Music helps.  I have a binder full of CDs.  When I was writing The Last Sin Eater, I listened to frogs ribbiting and croaking and a mountain stream with the faint sound of Banjos in the background (not like the ones in “Deliverance”).  I listened to Big Band music from World War II when writing Her Mother’s Hope and Her Daughter’s Dream.  Sometimes I need the dramatic sounds of Hans Zimmer or James Horner, or the golden oldies of the 50s and 60s. Sometimes I need silence.

Sometimes I need to talk and talk and talk until Rick’s eyes are rolling back into his head.

Sometimes I don’t want to talk.  I just want to watch a movie and not think.  And I have lots of movies from which to choose, a plethora of children’s movies, nature movies, dramas, BBC versions of Jane Austin classics, the entire set of Star Trek, The Next Generation and Voyager, the entire set of Twilight Zone, Cadfael, Foyle’s War, the Narnia movies, Star Wars, a collection of Christmas movies, movies on countries around the world, cities, natural wonders, American history, old movies, news movies… 

Enough already.  You get the idea. 

I drive around town, out to farm country or the Pacific coast.  There is something about being in a car that helps me come up with ideas.  Even a drive to Walmart or Costco can help.  I carry a notebook and pen in the car and sometimes have to pull over and write down what’s come to mind.  
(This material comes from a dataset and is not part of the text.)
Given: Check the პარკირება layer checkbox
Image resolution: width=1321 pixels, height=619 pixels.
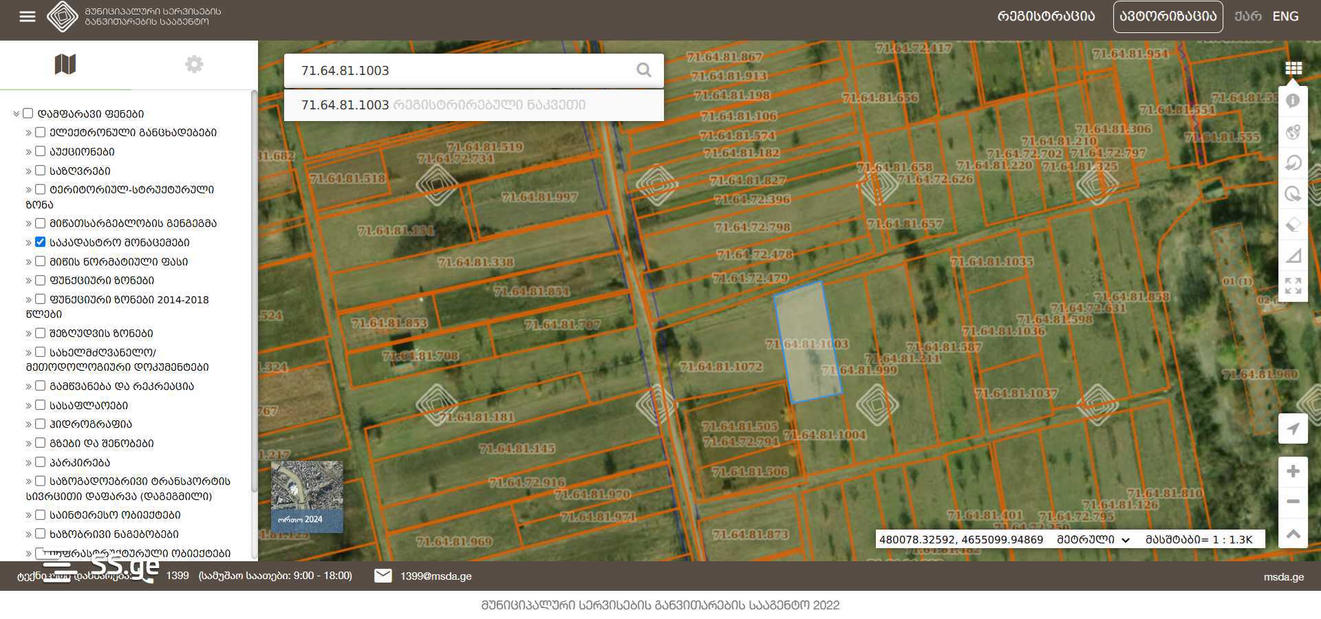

Reading helps, especially the Bible – which I read every day – followed by the newspaper.  New news is really old news.  There’s nothing new under the sun, as King Solomon said.  I read magazines and books.  I just finished Lost to Time: Unforgettable Stories That History Forgot by Martin W. Sandler and Fifty Plants That Changed the Course of History by Bill Laws with The Saturday Big Tent Wedding Party by Alexander McCall Smith for a little lightness.  Before that was The Great Divorce by C.S. Lewis and a biography of Louisa May Alcott by Susan Cheever.  I usually have two to three books going.  I am inspired by good writing and interesting information, unique stories and those who write them. 

All too often, when I’m stuck and my characters are pouting and refusing to talk, I just sigh and wonder what ever gave me the idea I could be a writer.  Then I take a nap on the sofa.  Or have another cup of coffee.  Or watch “Castle” and think how fun it would be to write thrillers.

Dreaming helps. 

As Scarlet O’Hara once said:  “Tomorrow is another day.”